Oh LORD my God, I called to you for help and you healed me.    -Psalm 30:2

This past Saturday marked the 2 year anniversary of my brain surgery.

July 6, 2010

It seems like forever ago, yet it seems like only yesterday.

How does time play with our minds and emotions that way?

Once again, we had family reunion/vacation at the same beach (we’ve gone there for over 20 years now) and I was thrown right back into the memories.

After all, I spent July 3-5, 2010 there…not knowing if those would be my last days of living on earth.

Surgery wasn’t supposed to kill me, certainly not. But when you have a brain tumor there are so many unknowns.

Cancer? I had no idea.

Could they remove all of it? I didn’t know.

Would I need more surgeries in the future? We would have to wait and see.

Would I wake up from surgery? Only God knew.

I don’t want to be morbid, but I think we all know that when you’re faced with brain surgery, there are no guarantees that something won’t go wrong. You just don’t know if you’ll wake up the next morning, and if you do wake up will you still be able to see, smell, hear?

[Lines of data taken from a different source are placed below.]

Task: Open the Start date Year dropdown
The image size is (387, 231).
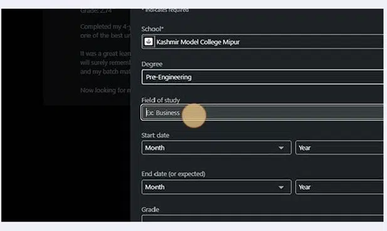Action: [339, 148]
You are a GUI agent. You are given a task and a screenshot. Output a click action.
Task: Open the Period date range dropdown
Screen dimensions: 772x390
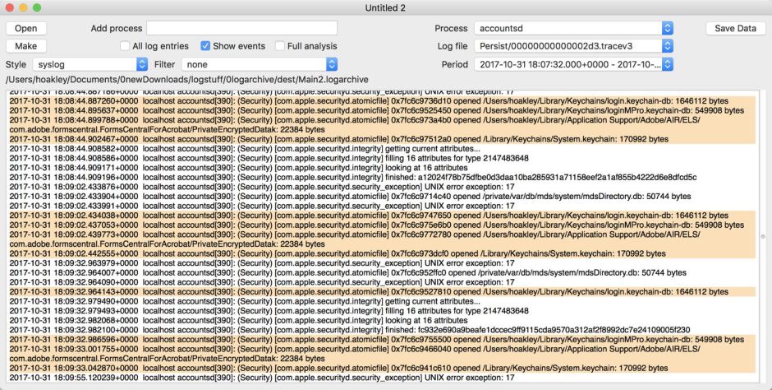(574, 64)

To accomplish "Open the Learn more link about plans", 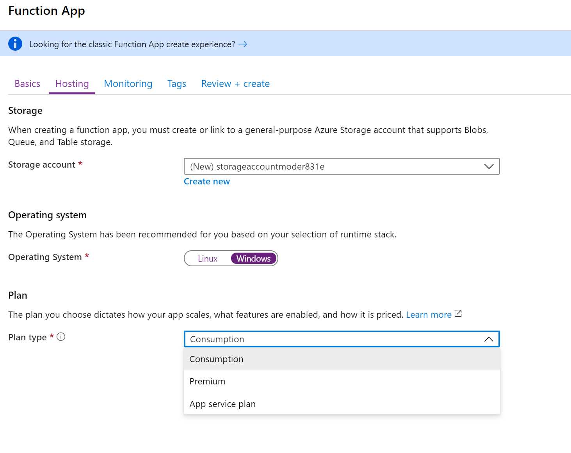I will pos(429,314).
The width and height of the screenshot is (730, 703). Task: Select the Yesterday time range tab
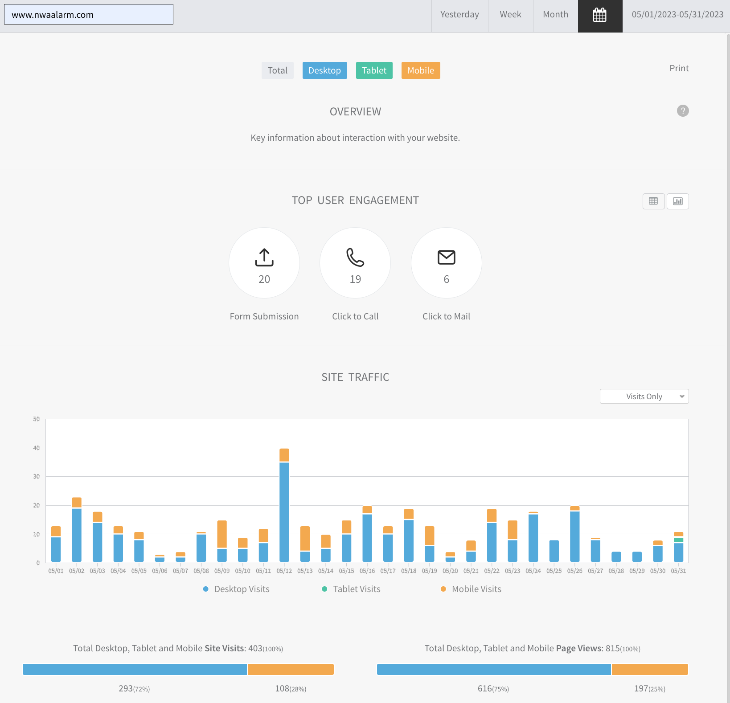459,15
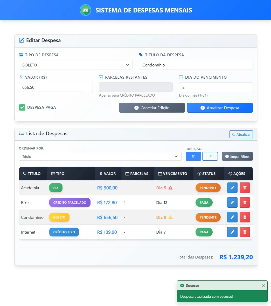Delete the Academia expense with trash icon
This screenshot has height=306, width=271.
click(245, 188)
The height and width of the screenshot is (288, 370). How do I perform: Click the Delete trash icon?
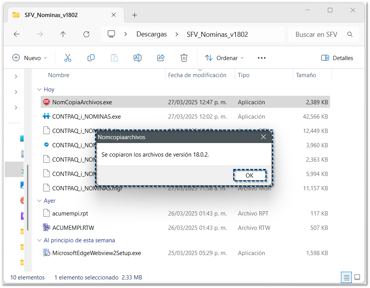click(184, 58)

July 3-5, 2010 I took in life.

I lived hard and I lived deep.

I took the time to walk outside and smell the ocean. I stood outside our little condo and just looked at grass. Have you ever realized just how beautiful and amazing grass is? The different colors on each blade, how you can easily pull one single blade up and then split it straight down the middle, how hundreds of blades can be under your feet and yet the pointed tips feel like a soft cushion, how all these blades are connected to one source.

I realized that weekend.

I cherished time with family and I tried not to argue. I wanted every relationship to be able to ‘end well’…just in case.

Two years have now gone by and though I still get sick and although I spent this past year off at college on my own, truly believing the tumor had grown back and I would need more surgery because of the pain, I’ve been so incredibly blessed. I was weak and His overwhelming Peace and comfort were all I needed. He carried me all the way.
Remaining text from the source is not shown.